### Task to complete:
Copy, exactly and without additions, every line in the records below from the one holding "Click the notifications bell icon" through the one holding "Given: Open This Issue from navigation", both ends included.

Data shown: Begin

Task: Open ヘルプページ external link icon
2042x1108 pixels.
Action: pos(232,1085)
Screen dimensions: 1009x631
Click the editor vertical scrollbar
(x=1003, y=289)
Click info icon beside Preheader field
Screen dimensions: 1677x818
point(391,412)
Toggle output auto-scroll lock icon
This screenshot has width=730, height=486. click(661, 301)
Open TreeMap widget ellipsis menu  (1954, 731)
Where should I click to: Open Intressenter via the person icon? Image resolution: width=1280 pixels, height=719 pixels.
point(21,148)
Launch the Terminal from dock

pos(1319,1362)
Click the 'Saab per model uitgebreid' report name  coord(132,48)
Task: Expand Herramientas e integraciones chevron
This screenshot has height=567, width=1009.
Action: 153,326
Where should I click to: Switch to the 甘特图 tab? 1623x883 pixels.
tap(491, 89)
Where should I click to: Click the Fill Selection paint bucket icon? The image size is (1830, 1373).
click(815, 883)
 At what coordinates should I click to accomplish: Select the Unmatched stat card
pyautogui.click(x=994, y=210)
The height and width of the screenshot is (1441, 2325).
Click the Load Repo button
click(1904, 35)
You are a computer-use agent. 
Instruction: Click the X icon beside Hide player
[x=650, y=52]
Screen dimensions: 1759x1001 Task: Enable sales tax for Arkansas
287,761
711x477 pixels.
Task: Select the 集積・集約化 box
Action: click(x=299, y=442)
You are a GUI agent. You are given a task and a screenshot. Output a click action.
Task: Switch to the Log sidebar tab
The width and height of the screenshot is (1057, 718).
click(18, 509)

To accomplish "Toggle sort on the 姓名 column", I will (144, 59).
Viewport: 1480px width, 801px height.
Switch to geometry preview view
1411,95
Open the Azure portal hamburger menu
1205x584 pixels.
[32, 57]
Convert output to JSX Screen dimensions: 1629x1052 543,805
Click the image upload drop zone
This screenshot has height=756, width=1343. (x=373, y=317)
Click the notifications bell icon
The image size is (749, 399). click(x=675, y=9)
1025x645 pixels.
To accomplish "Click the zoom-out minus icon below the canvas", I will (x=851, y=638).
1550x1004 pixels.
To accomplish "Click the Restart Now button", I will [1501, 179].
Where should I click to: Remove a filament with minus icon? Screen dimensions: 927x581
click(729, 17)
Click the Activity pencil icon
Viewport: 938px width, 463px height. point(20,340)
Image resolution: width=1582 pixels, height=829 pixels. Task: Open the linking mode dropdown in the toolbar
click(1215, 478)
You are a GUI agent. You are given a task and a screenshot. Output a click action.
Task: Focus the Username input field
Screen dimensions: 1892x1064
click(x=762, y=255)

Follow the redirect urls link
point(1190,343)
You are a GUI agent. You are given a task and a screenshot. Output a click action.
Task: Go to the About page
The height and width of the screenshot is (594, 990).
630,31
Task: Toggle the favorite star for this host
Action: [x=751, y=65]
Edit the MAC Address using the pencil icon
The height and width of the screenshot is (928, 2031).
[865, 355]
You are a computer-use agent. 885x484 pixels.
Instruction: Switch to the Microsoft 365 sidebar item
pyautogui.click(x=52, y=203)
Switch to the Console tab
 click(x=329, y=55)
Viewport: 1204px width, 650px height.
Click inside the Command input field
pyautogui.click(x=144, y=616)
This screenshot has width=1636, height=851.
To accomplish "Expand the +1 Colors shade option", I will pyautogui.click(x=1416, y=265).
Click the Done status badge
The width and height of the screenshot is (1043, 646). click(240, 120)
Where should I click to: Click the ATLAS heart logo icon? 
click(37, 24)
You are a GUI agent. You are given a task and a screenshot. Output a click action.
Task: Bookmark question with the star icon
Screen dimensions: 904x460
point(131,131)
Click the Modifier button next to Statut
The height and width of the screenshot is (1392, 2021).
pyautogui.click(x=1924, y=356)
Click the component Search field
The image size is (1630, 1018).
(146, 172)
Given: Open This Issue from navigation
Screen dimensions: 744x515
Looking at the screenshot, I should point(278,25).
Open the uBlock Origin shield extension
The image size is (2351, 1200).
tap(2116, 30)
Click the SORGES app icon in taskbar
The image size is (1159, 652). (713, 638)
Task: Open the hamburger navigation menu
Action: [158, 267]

Data shown: End

### Response to the exercise:
Click the notifications bell icon
The image size is (749, 399). click(x=675, y=9)
1025x645 pixels.
To accomplish "Click the zoom-out minus icon below the canvas", I will (x=851, y=638).
1550x1004 pixels.
To accomplish "Click the Restart Now button", I will [1501, 179].
Where should I click to: Remove a filament with minus icon? Screen dimensions: 927x581
click(729, 17)
Click the Activity pencil icon
Viewport: 938px width, 463px height. point(20,340)
Image resolution: width=1582 pixels, height=829 pixels. Task: Open the linking mode dropdown in the toolbar
click(1215, 478)
You are a GUI agent. You are given a task and a screenshot. Output a click action.
Task: Focus the Username input field
Screen dimensions: 1892x1064
click(x=762, y=255)

Follow the redirect urls link
point(1190,343)
You are a GUI agent. You are given a task and a screenshot. Output a click action.
Task: Go to the About page
The height and width of the screenshot is (594, 990).
630,31
Task: Toggle the favorite star for this host
Action: [x=751, y=65]
Edit the MAC Address using the pencil icon
The height and width of the screenshot is (928, 2031).
[865, 355]
You are a computer-use agent. 885x484 pixels.
Instruction: Switch to the Microsoft 365 sidebar item
pyautogui.click(x=52, y=203)
Switch to the Console tab
 click(x=329, y=55)
Viewport: 1204px width, 650px height.
Click inside the Command input field
pyautogui.click(x=144, y=616)
This screenshot has width=1636, height=851.
To accomplish "Expand the +1 Colors shade option", I will pyautogui.click(x=1416, y=265).
Click the Done status badge
The width and height of the screenshot is (1043, 646). click(240, 120)
Where should I click to: Click the ATLAS heart logo icon? 
click(37, 24)
You are a GUI agent. You are given a task and a screenshot. Output a click action.
Task: Bookmark question with the star icon
Screen dimensions: 904x460
point(131,131)
Click the Modifier button next to Statut
The height and width of the screenshot is (1392, 2021).
pyautogui.click(x=1924, y=356)
Click the component Search field
The image size is (1630, 1018).
(146, 172)
Given: Open This Issue from navigation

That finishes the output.